*Problem*.
Your answer should be the lines from the one with "Task: Open the #MescidiAksa hashtag" to the end of the data below, both included, exact and free of pictures.

(Saved entries)
┌────────

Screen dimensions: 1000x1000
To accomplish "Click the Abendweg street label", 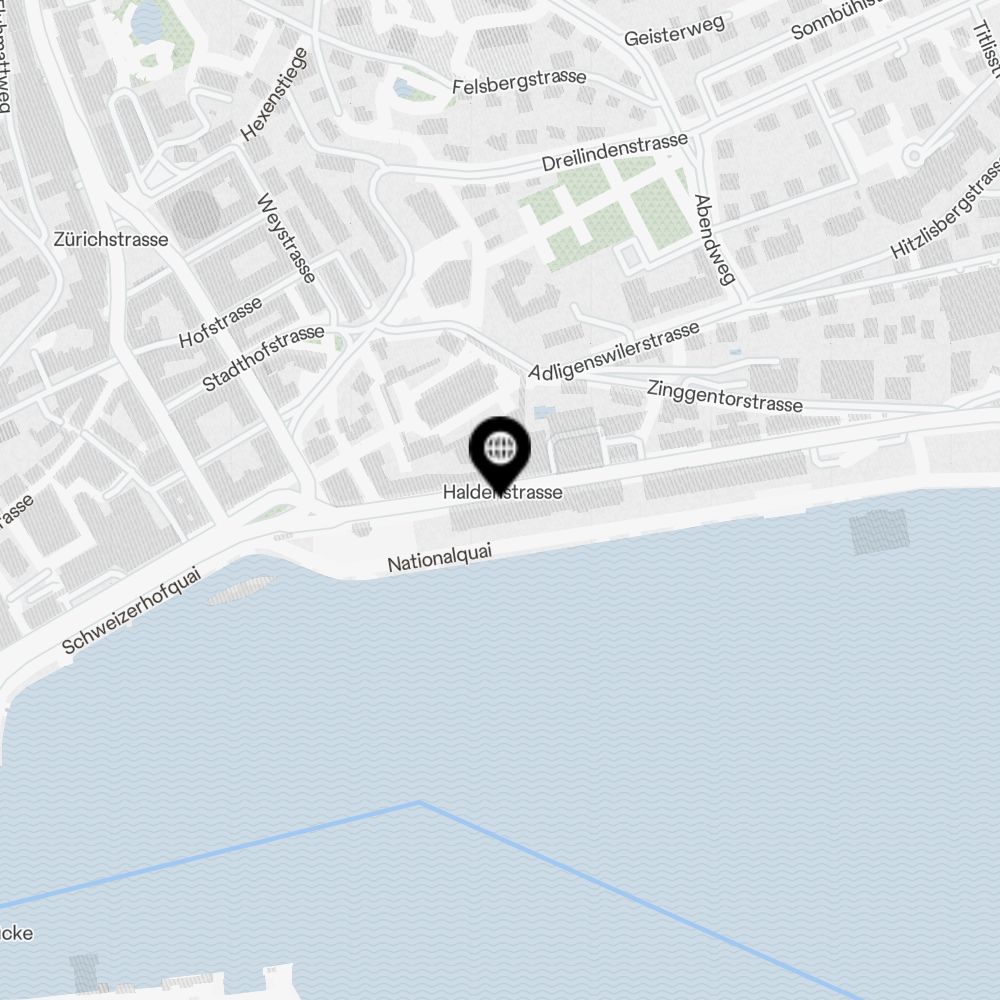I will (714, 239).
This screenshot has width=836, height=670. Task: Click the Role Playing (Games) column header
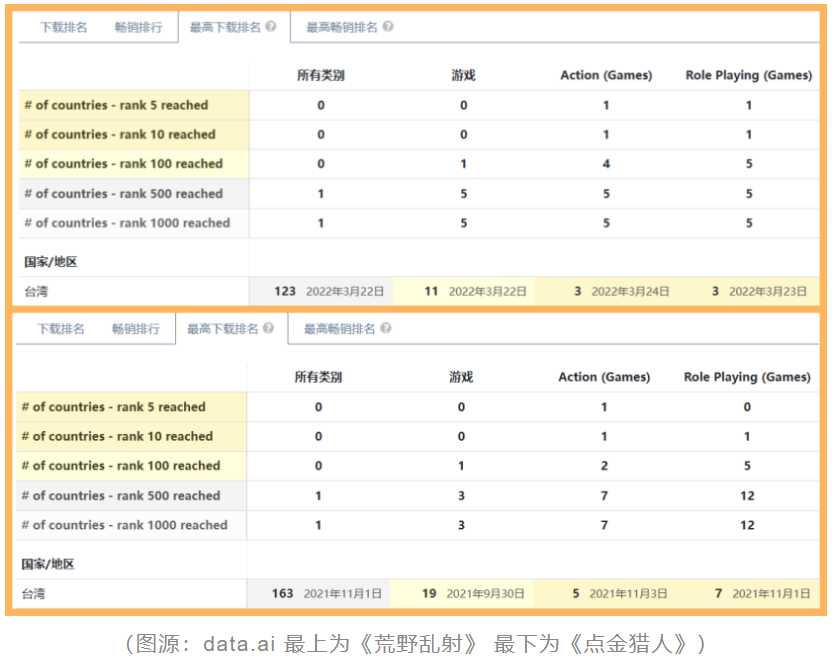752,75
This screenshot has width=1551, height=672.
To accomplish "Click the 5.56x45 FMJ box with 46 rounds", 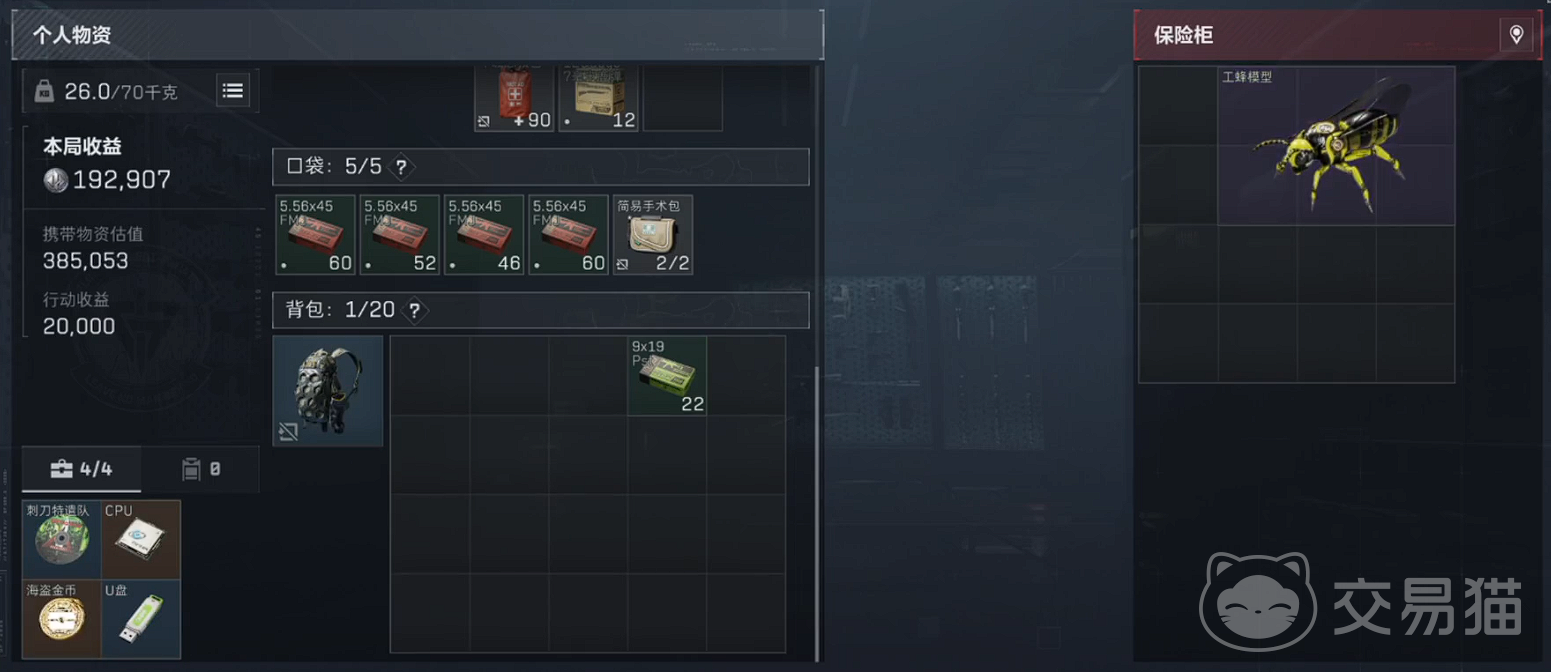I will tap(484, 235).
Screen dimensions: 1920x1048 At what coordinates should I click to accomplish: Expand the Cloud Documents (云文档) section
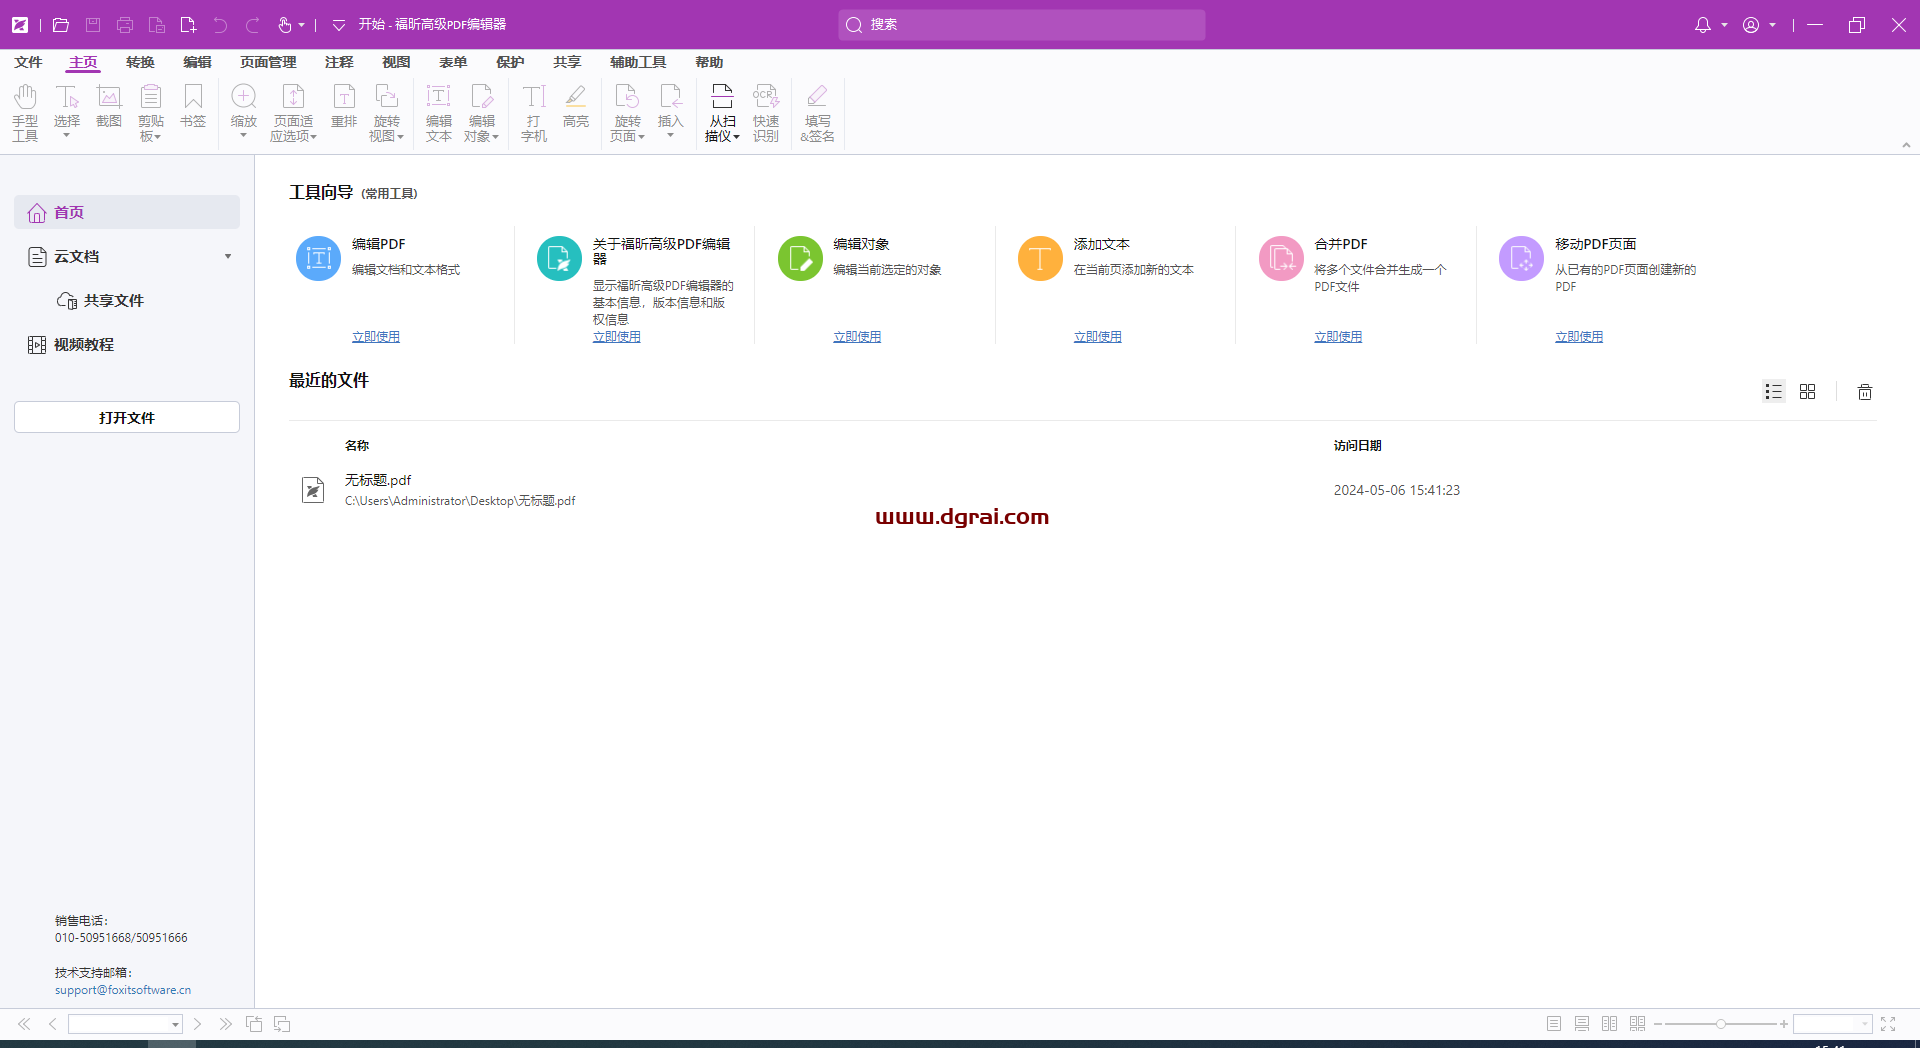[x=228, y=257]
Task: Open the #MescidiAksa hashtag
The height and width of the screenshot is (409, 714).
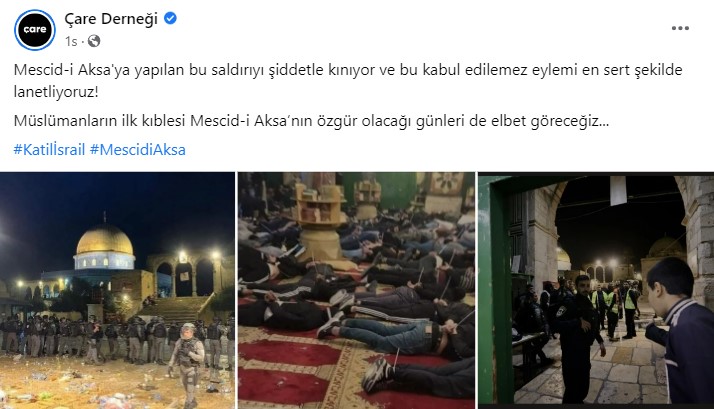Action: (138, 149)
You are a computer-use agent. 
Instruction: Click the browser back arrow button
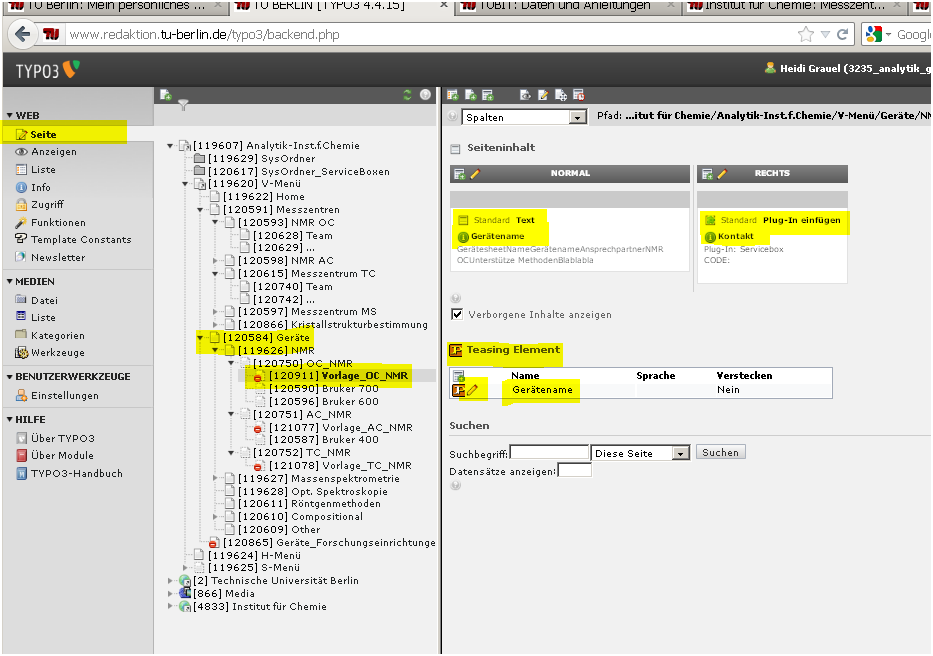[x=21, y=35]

└────────

*Result for this task*.
Task: Open the #MescidiAksa hashtag
The height and width of the screenshot is (409, 714).
Action: (138, 149)
You are a computer-use agent. 
Instruction: Click the browser back arrow button
[x=21, y=35]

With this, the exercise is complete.